Developing a vulnerability assessment concept for eHealth iOS applications

Abstract

Heutzutage sind Smartphones ein fester Bestandteil unseres Lebens und sowohl für die Kommunikation als auch zum Sammeln von Informationen nicht mehr wegzudenken. Mobile Geräte werden immer mehr in alltägliche Abläufe integriert. Dieser Trend macht auch vor Gesundheits-Anwendungen nicht Halt. Solche Applikationen, kurz Apps, speichern viele sensible Daten, die geschützt werden müssen. Electronic health-Apps (eHealth Apps) sind vielen Bedrohungen ausgesetzt. Oft führen fehlerhafte Konfigurationen und Software-Implementierungen zu Sicherheitsproblemen. Aufgrund der hohen Relevanz von Gesundheitsdaten können Sicherheitsprobleme besonders schwerwiegende Folgen haben. Mit Hilfe von Sicherheitstests, wie beispielsweise einer Schwachstellenanalyse, können Sicherheitsprobleme frühzeitig gefunden werden. Es existieren Standards und Leitfäden zur Durchführung solcher Tests, die jedoch nicht spezifische eHealth-Anforderungen berücksichtigen, z. B. die Minimierung der verarbeiteten Benutzerdaten, minimale Zugriffsberechtigungen und sichere Standardeinstellungen. Zudem legen viele Leitfäden ihren Fokus auf Android und kaum auf iOS Betriebssysteme oder beschreiben allgemeine Testprozesse. Das Ziel dieser Diplomarbeit ist es ein Schwachstellenanalyse-Konzept für iOS Applikationen auszuarbeiten, welches die speziellen Anforderungen von Gesundheits Apps berücksichtigt. Das Konzept soll den Zugang zu Sicherheitstests erleichtern und in verschiedenen Bereichen, beispielsweise bei Pentests, als Unterstützung dienen. Es kann aber auch für die Formulierung von Anforderungen oder von Entwicklern verwendet werden, um sichere Apps zu erschaffen. Um das Konzept dieser Arbeit zu testen, wurden vier Apps aus dem Apple App Store ausgewählt und anhand dessen auf Sicherheitsprobleme untersucht. Mit Hilfe des Konzepts wurde in jeder App mindestens eine Schwachstelle gefunden.

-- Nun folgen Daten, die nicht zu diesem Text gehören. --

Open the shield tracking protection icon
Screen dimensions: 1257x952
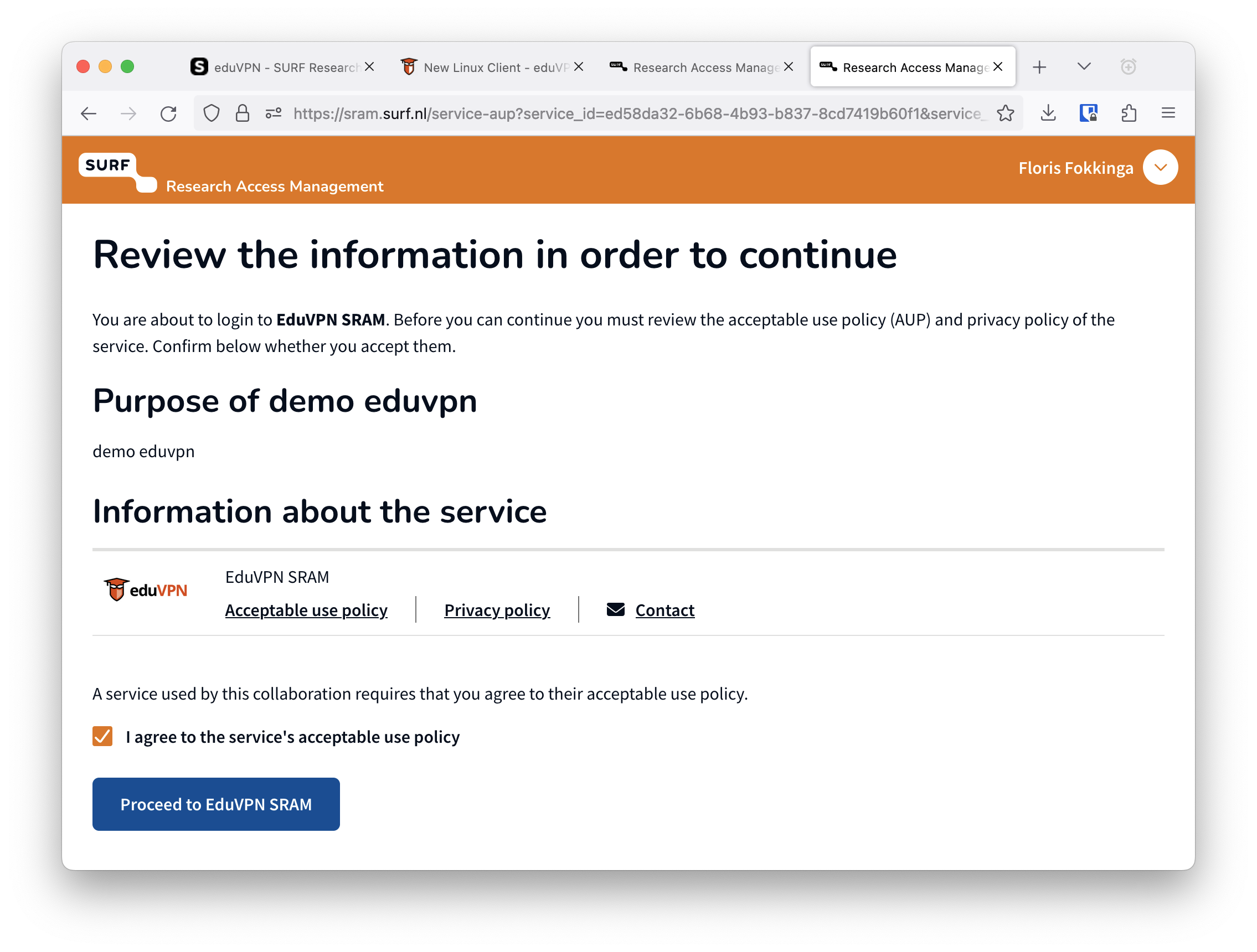tap(212, 113)
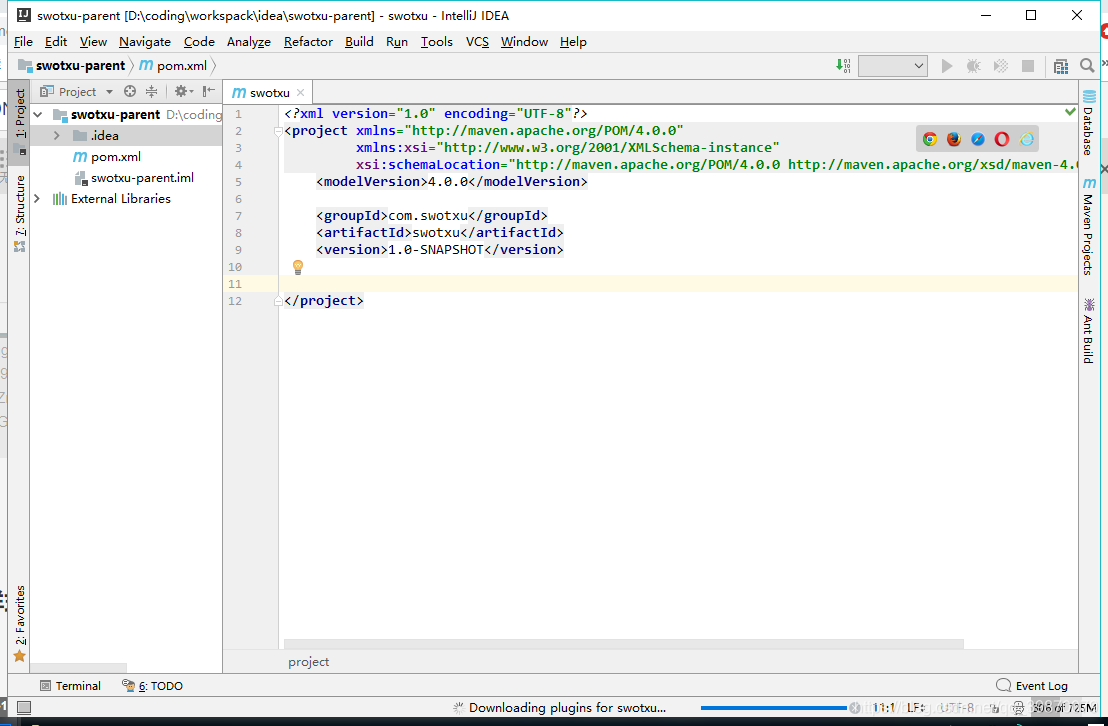Image resolution: width=1108 pixels, height=726 pixels.
Task: Click the Collapse All icon in Project panel
Action: [152, 91]
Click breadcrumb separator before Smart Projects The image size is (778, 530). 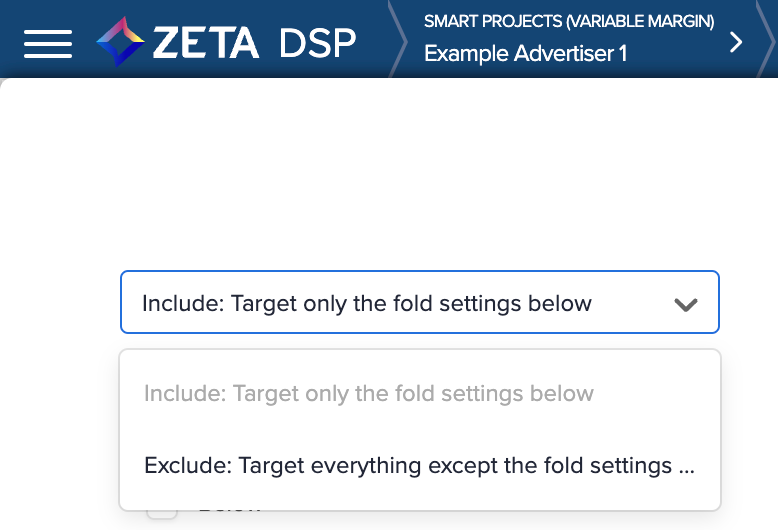(398, 40)
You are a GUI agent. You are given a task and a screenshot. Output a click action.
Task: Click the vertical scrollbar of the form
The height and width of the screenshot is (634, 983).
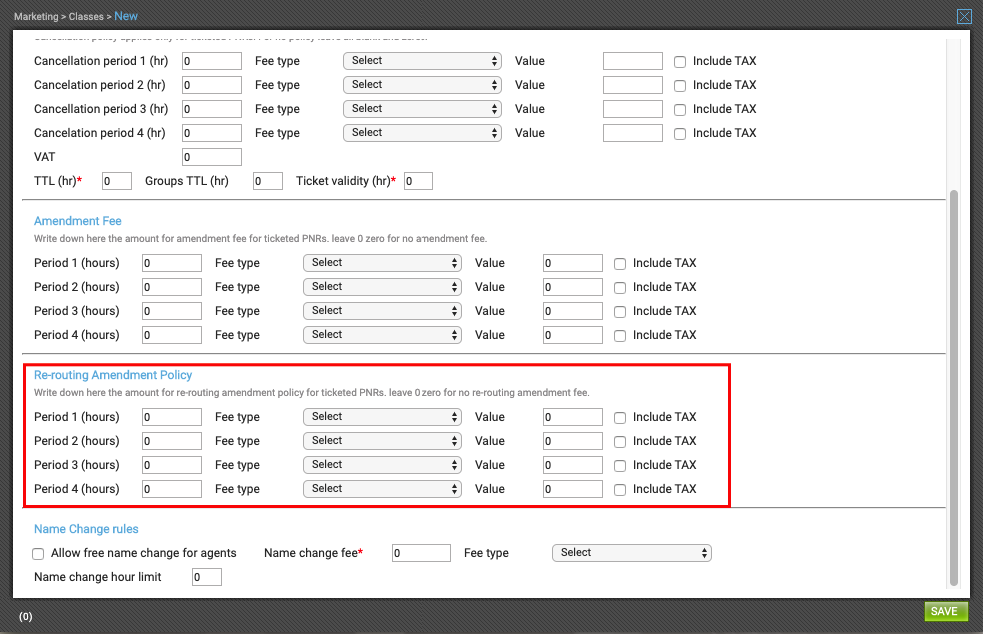tap(954, 388)
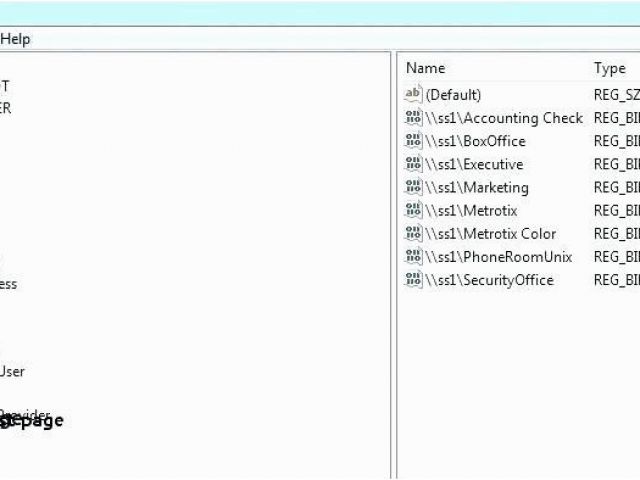Select the Metrotix binary value icon
Image resolution: width=640 pixels, height=480 pixels.
coord(413,210)
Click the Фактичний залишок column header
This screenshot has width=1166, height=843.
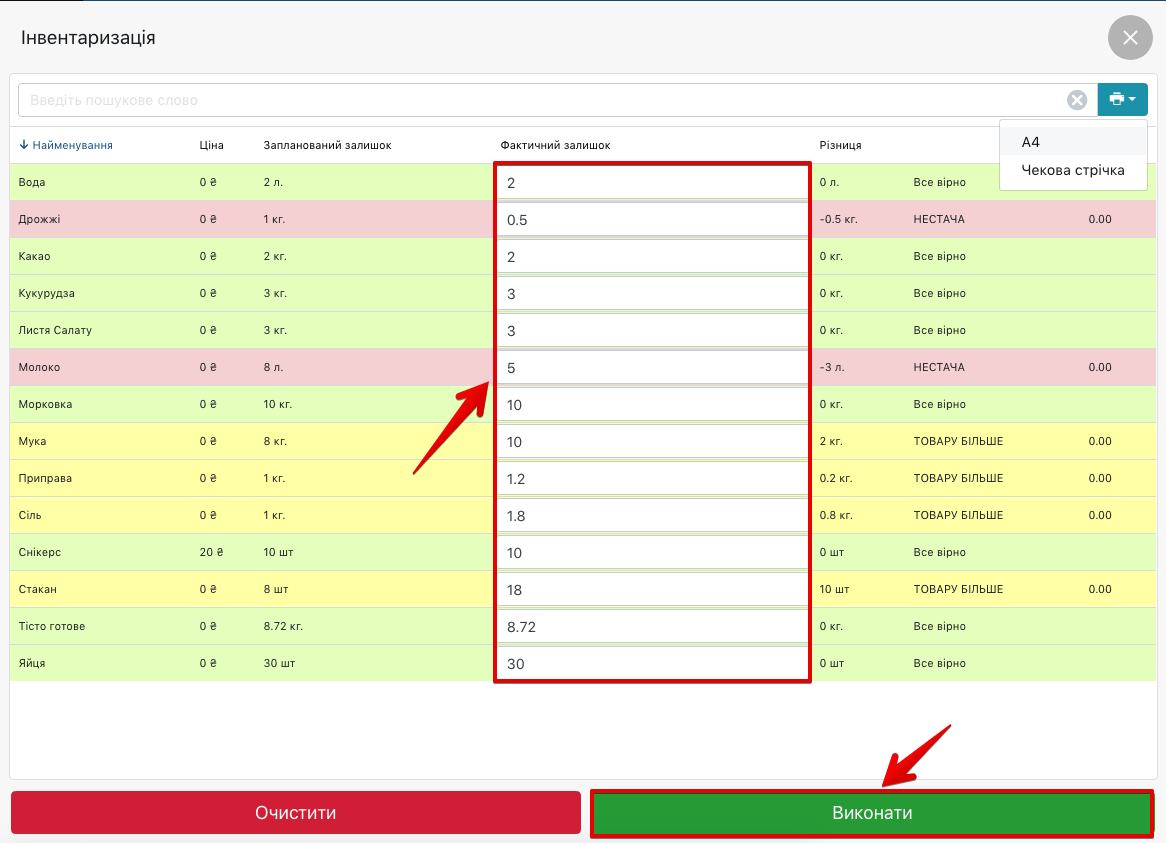tap(555, 145)
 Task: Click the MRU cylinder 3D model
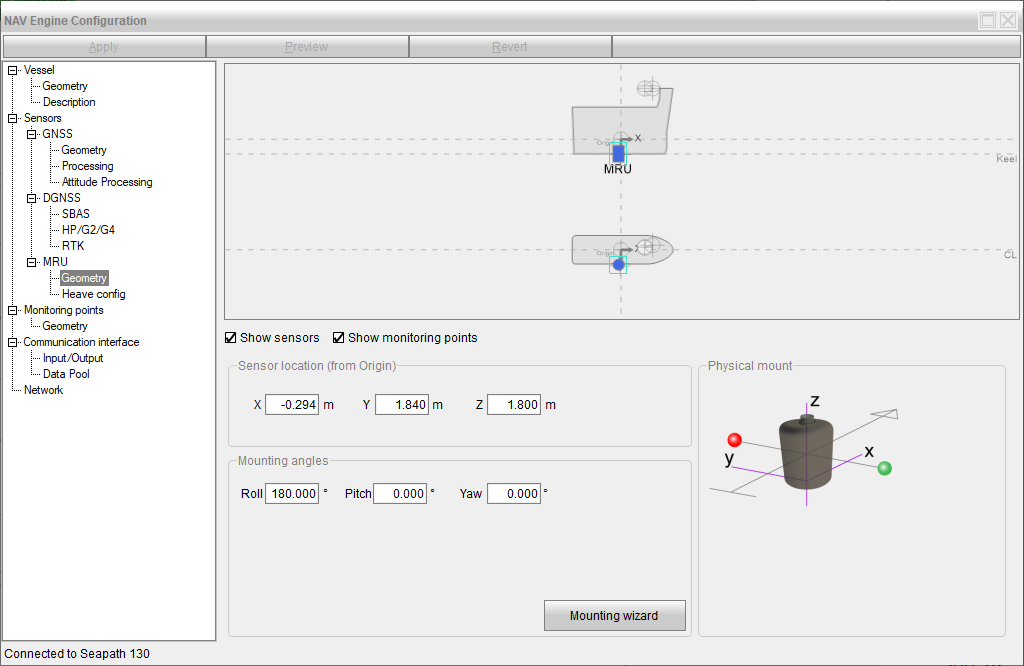tap(806, 453)
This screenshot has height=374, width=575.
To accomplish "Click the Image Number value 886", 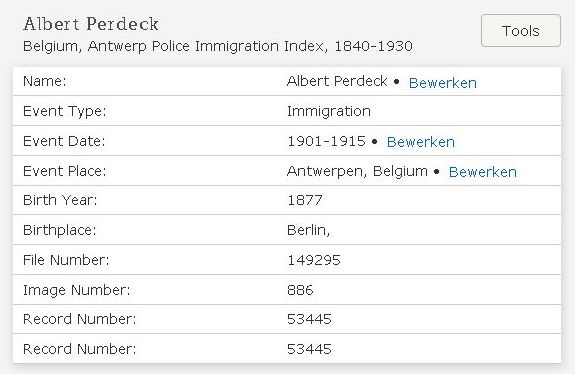I will click(x=300, y=290).
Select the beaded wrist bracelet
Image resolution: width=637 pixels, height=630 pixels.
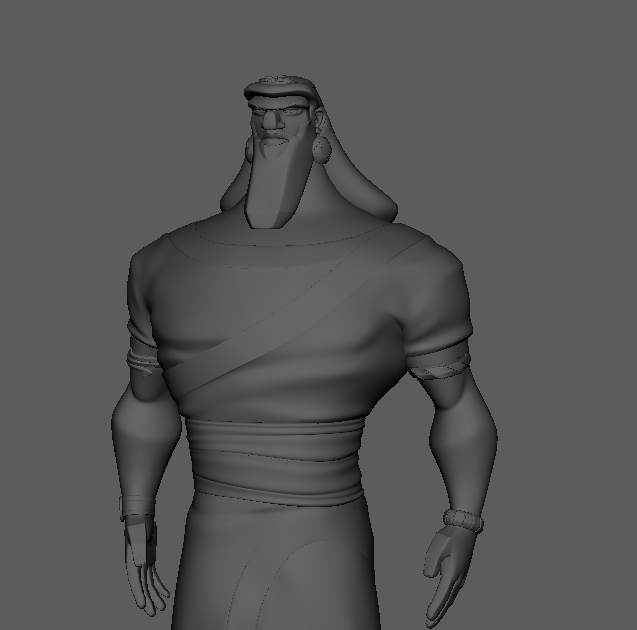coord(463,521)
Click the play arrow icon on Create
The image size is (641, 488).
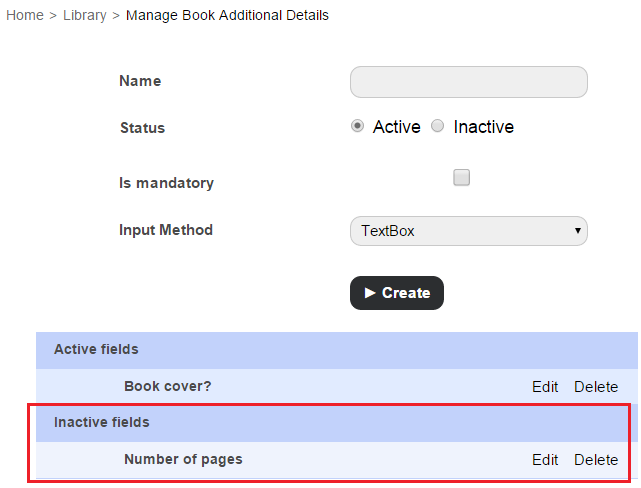pos(370,293)
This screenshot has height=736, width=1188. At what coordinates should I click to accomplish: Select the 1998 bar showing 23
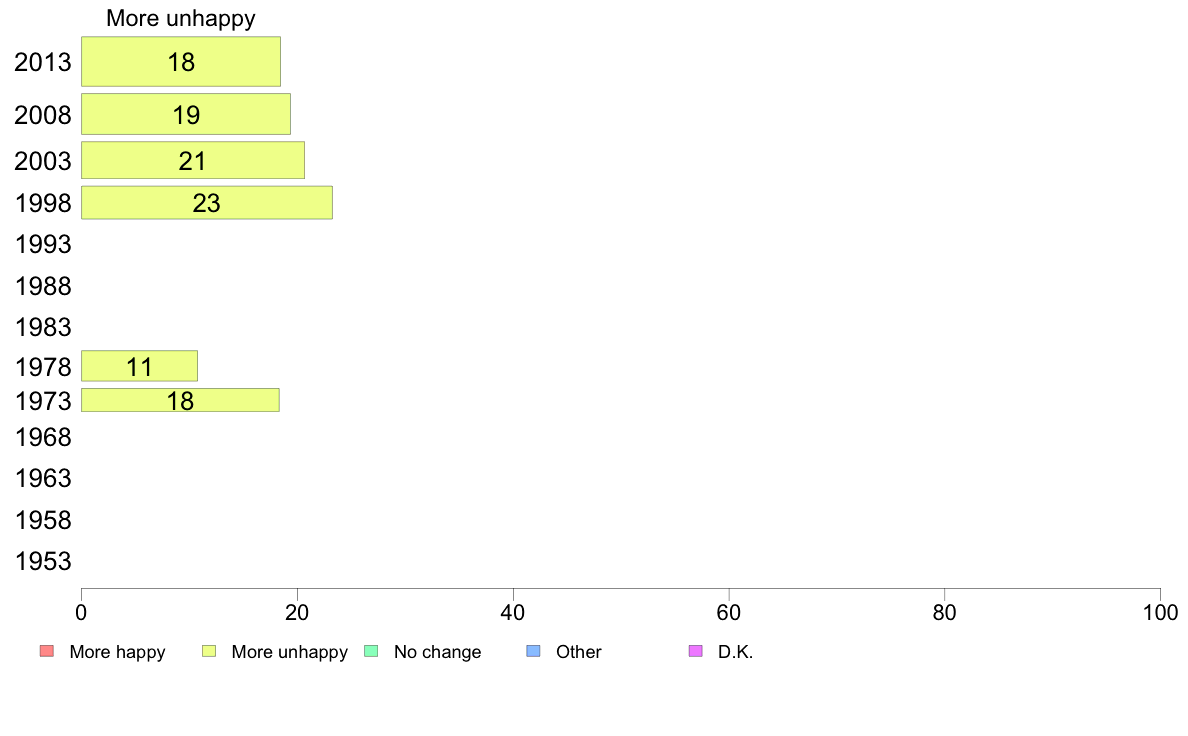207,203
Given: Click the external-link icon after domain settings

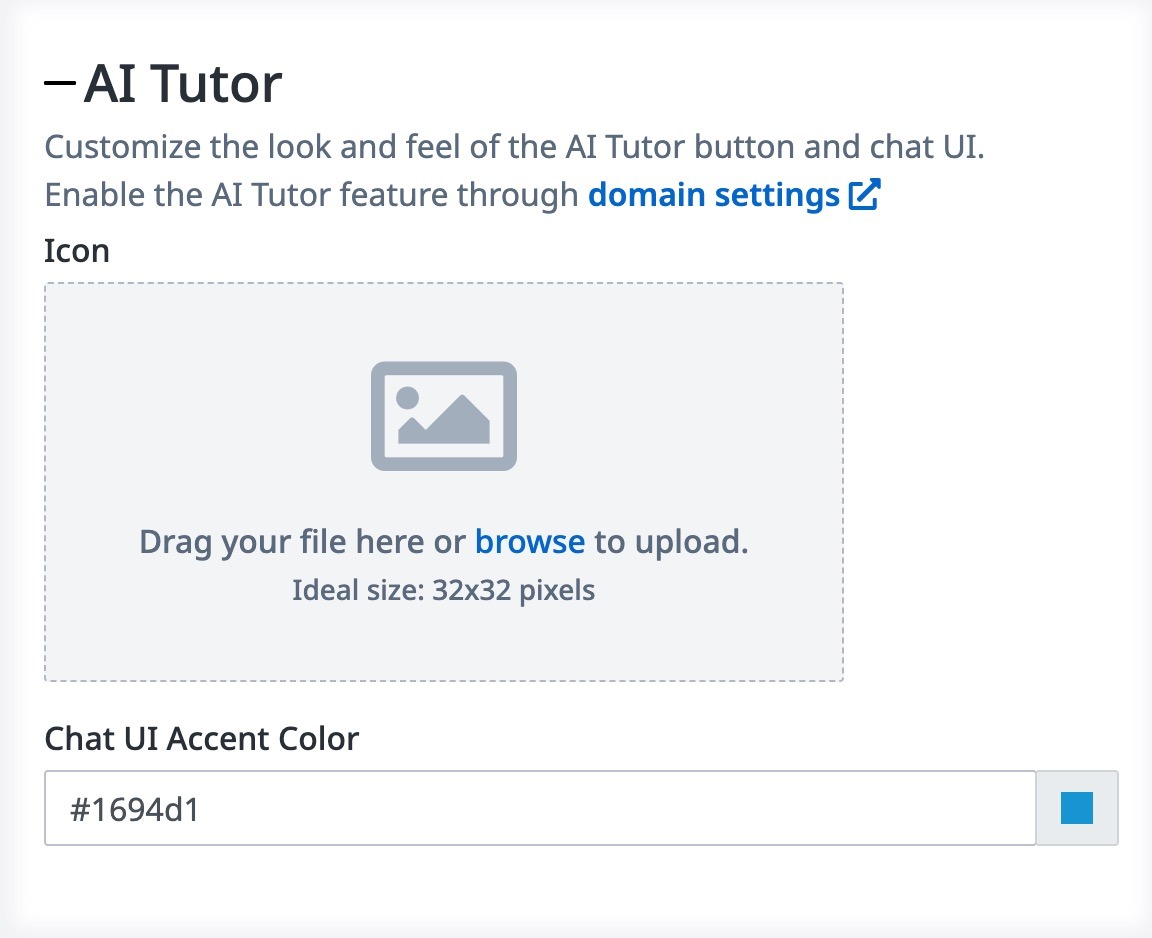Looking at the screenshot, I should [864, 194].
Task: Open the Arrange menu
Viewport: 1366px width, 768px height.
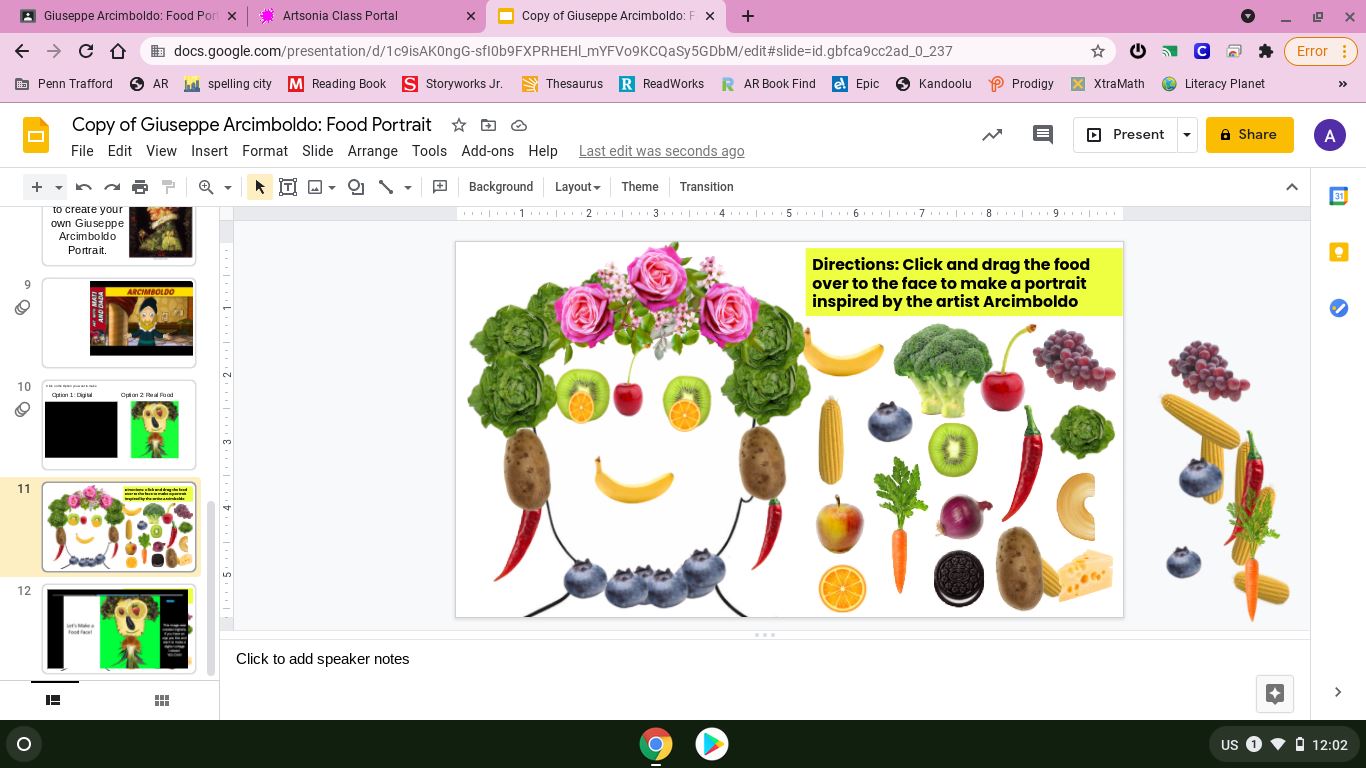Action: click(372, 151)
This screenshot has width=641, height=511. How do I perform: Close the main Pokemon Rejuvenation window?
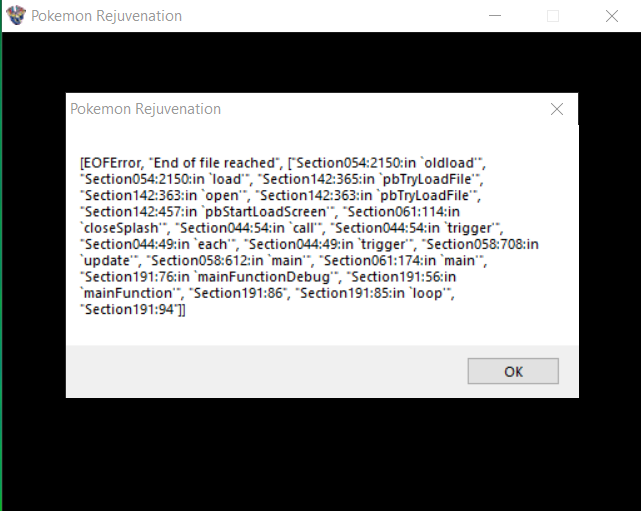[x=612, y=16]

Nowadays, smartphones are an integral part of our lives and are indispensable for communication as well as for gathering information. Mobile devices are becoming more integrated into everyday processes and are even used in health-related matters. Electronic health applications, abbreviated as eHealth apps, are constantly increasing in popularity. Mobile health apps process a lot of sensitive data that needs to be protected. Misconfigurations and faultily designed software often lead to app vulnerabilities. Due to the high relevance of health data, vulnerabilities can have severe consequences. Security testing, such as vulnerability assessments, can help detect vulnerabilities in apps early on. There are standards and guidelines for conducting security tests. However, these do not consider specific eHealth requirements, for example minimizing the processed user data, minimum permissions and secure-by-default settings. Furthermore, guidelines focus primarily on Android and hardly on iOS operating systems or only describe general reviewing processes. This thesis aims to design a vulnerability assessment concept for iOS apps that considers specific eHealth requirements. The concept is intended to facilitate access to security tests and can be utilized in various areas, such as pentesting. It can also be used by requirement engineers or by developers to create safe apps. Some selected eHealth applications from the Apple App Store were assessed using the elaborated concept in order to validate its effectiveness. At least one vulnerability was found in each app using the concept.